Dabodius, that's interesting, the SS pamphlet. The bit about the French Revolution, where the pamphlet objects to the slogan "Liberty, Equality, Fraternity" reminded me of a time when I saw some coins from occupied France. What stood out, aside from the light weight of the coins (wartime scarcity of metal, I'm sure) was that instead of Liberty, Equality, and Fraternity, the Germans had put another three words on them: Travaille, Famille, Patrie (Work. Family. Country.). Yeah, that'll go over. As blood-stirring as Liberty, Equality and Fraternity is, Work, Family and Country felt just that dead.
Posted by: 1984 Was Not a Shopping List | May 29, 2006 at 05:04 AM
I would never accept any episcopal post, anywhere, anyhow. Nor would I write theological tomes, work at Vatican II, or visit concentration camps with the world press, you can be sure of that. You can be damn sure I wouldn't have the gall to walk around the type of ground he did today.
in the words of Ratzie himself, Amen.
Posted by: almostinfamous | May 29, 2006 at 05:04 AM
Probably the most succinct and pertinent sentences from the link that Dabodius provided:
Our people's thinking was misled by the forces of the Church, Liberalism, Bolshevism and Jewry.

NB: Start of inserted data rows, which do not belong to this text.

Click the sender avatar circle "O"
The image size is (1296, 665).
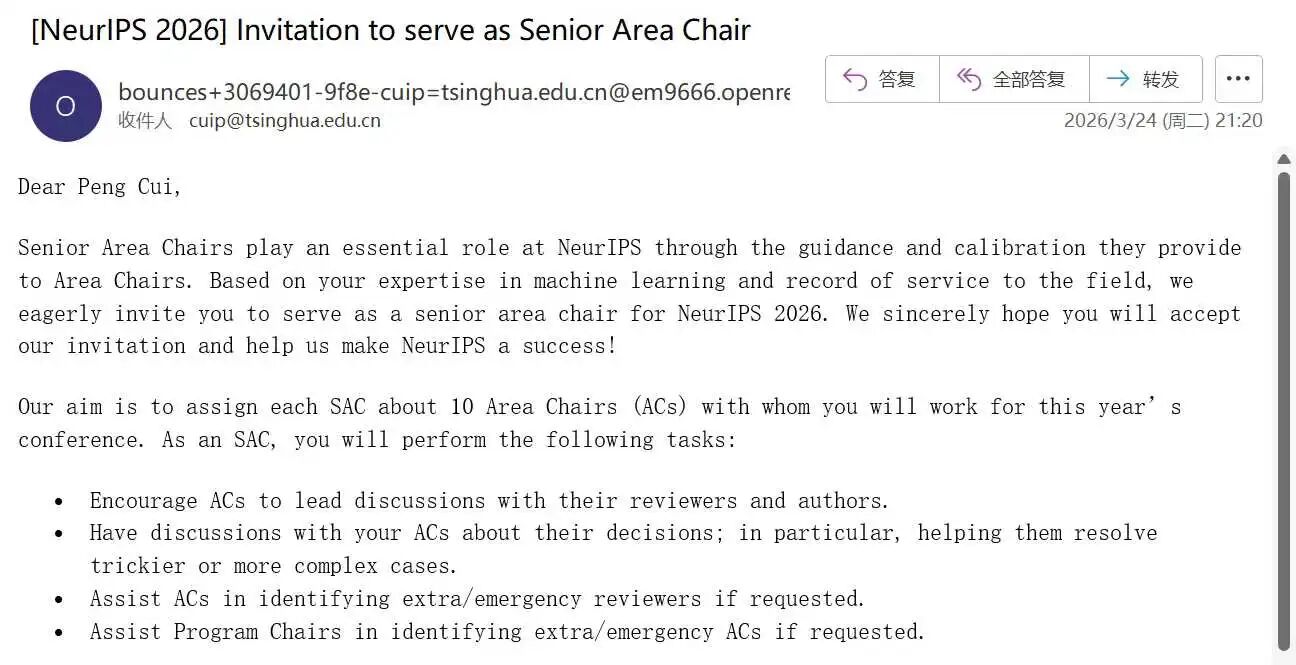(65, 106)
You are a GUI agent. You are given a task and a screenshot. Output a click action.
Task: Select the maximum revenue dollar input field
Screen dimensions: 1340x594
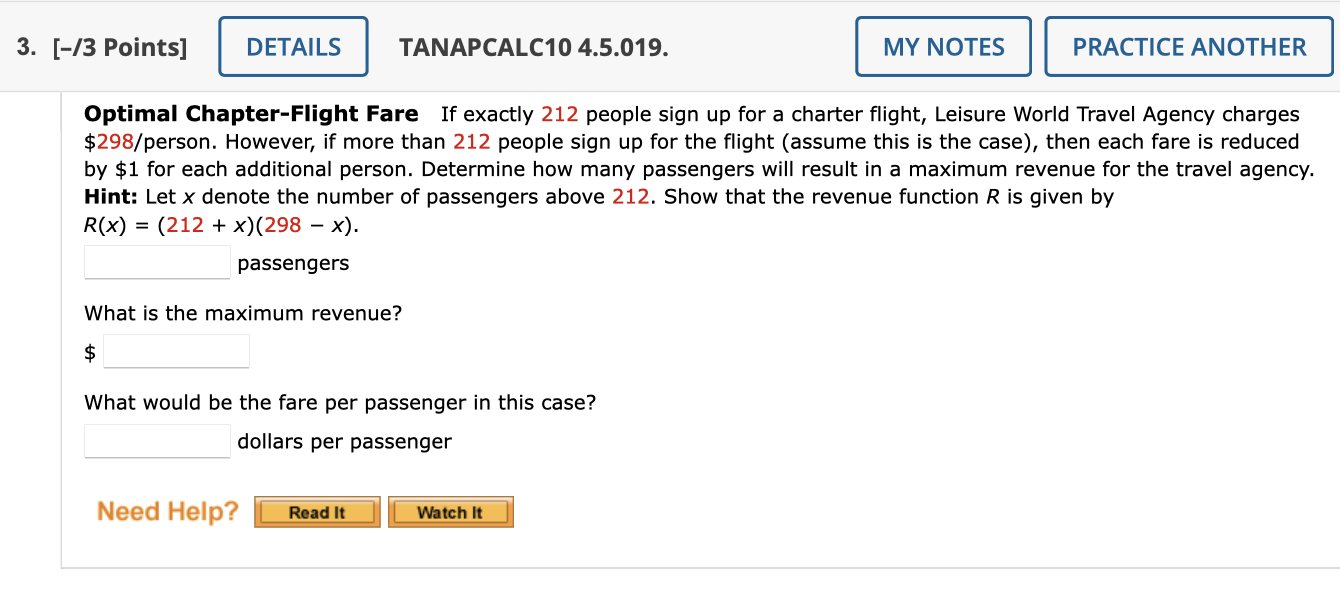point(176,351)
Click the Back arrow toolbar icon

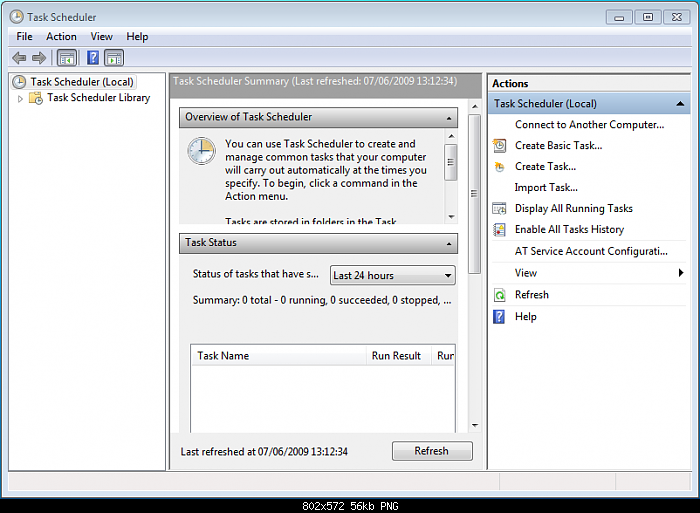click(19, 58)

Only the victory of Adolf Hitler and the National Socialist world view enabled the German people to think racially.
Thanks nonnymoose--I suppose that the heart of the matter is this: it may be that it's only to individuals, and not to big hierarchies or systems like the church's, that we can look for dynamic, constructive acts. But if anyone has the power to swing an entire such hierarchy or system to do some good, the Pope must be one of those people. If he uses his levers of power to do good for the world, regardless of the religion, race or sexual preference of those benefitting, then his acts will renounce Nazism. On the other hand, if he neglects people, or does anything with badwill or violence, then its effects will probably outstrip anything he did as a child in the Hitler Youth. The truth will out.
Posted by: 1984 Was Not a Shopping List | May 29, 2006 at 05:23 AM
All the while Ratzo swans about Poland in his Prada shoes, washing his hands of any papal or Vatican collusion in the Holocaust, Radio Maryja is building for a new Shoah with the tacit approval of the Church...

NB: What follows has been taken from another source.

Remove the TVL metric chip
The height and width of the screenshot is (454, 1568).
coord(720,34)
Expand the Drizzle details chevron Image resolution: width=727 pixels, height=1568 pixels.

And I wonder when we'll see Ratzo do the same in Rwanda, where his own priests and nuns joined in the mass killings?
Posted by: Republic of Palau | May 29, 2006 at 06:40 AM
If there is a god, then the buck stops with him.
Posted by: mudkitty | May 29, 2006 at 09:48 AM
>Radio Maryja
I guess Poland has its own Jerry Falwell/Pat Robertson. Take note of the fact that one of the parties associated with this anti-Semitic figure is called "self-defence." Whenever someone attacks someone, they plead self-defence.

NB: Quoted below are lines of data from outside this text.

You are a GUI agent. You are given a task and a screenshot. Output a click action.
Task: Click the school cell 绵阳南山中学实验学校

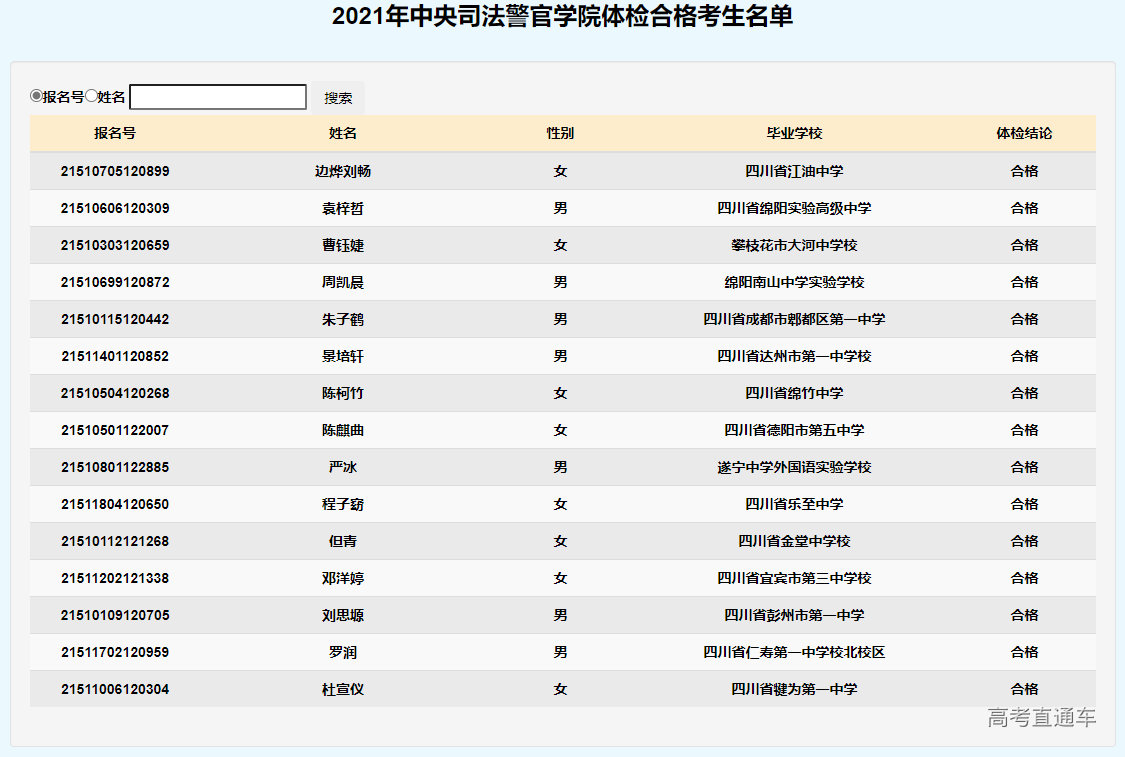pos(794,282)
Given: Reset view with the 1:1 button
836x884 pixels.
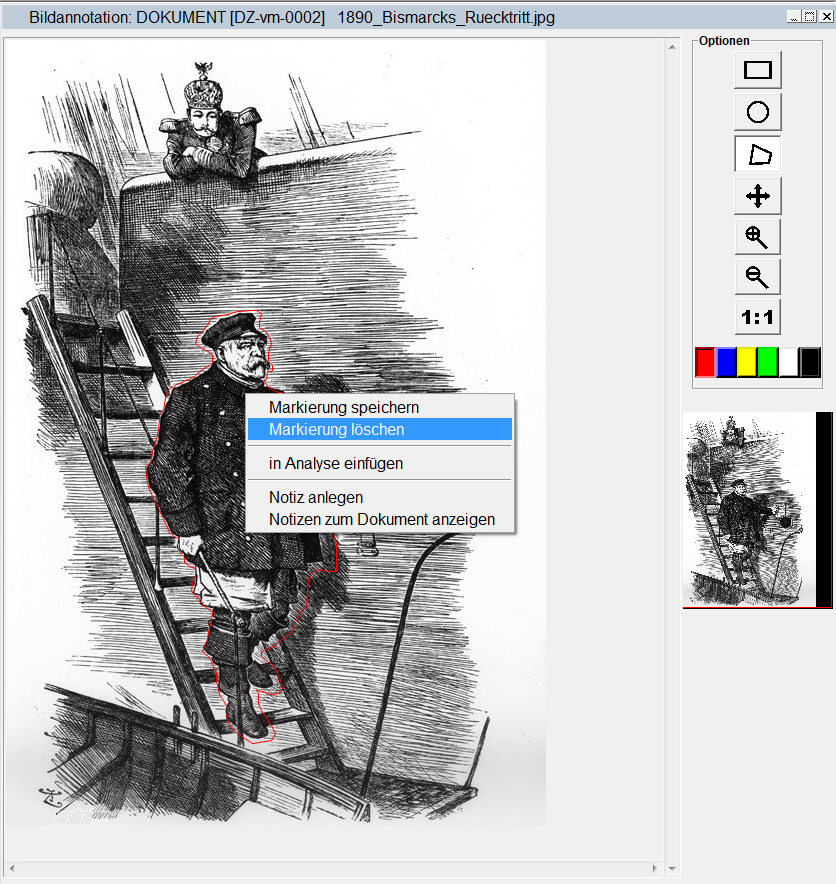Looking at the screenshot, I should click(x=758, y=318).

It seems that for some of eastern Europe, anti-Soviet reaction has translated to support for Nazism. The former East Germans seem to support Nazism much more than the West Germans do. A shame. Let's hope that Poland rejects the anti-Semitic message.
Posted by: 1984 Was Not a Shopping List | May 29, 2006 at 04:23 PM
You folks want to make much more of this question than there is -- either making it into an indictment of God, and indictment of the Church, or an indictment of PBXVI personally.
In doing so, you miss what it actually is -- the asking of one of the most confounding theological questions that exists. The question is one that every believer has framed in different ways, but boils down to this -- "How can an all-powerful God allow bad things to happen?"
It is the ultimate question of the existance of evil -- whether the generic, impersonal evil of an earthquake or tsunami, or the individual acts of evil that makes for 9/11 or the Holocaust -- or for the rape and murder of a 14-year-old.
I won't let loose into all the theological discussion here -- I'll simply note that this is one of those theological topics over which much ink has been spilled. Ultimately, though, I believe it comes back to the concept of man's free will -- for how can we really choose to be good if we are prevented from choosing to do evil? And if God takes away our capacity to do evil, is there anything moral or laudable about doing good?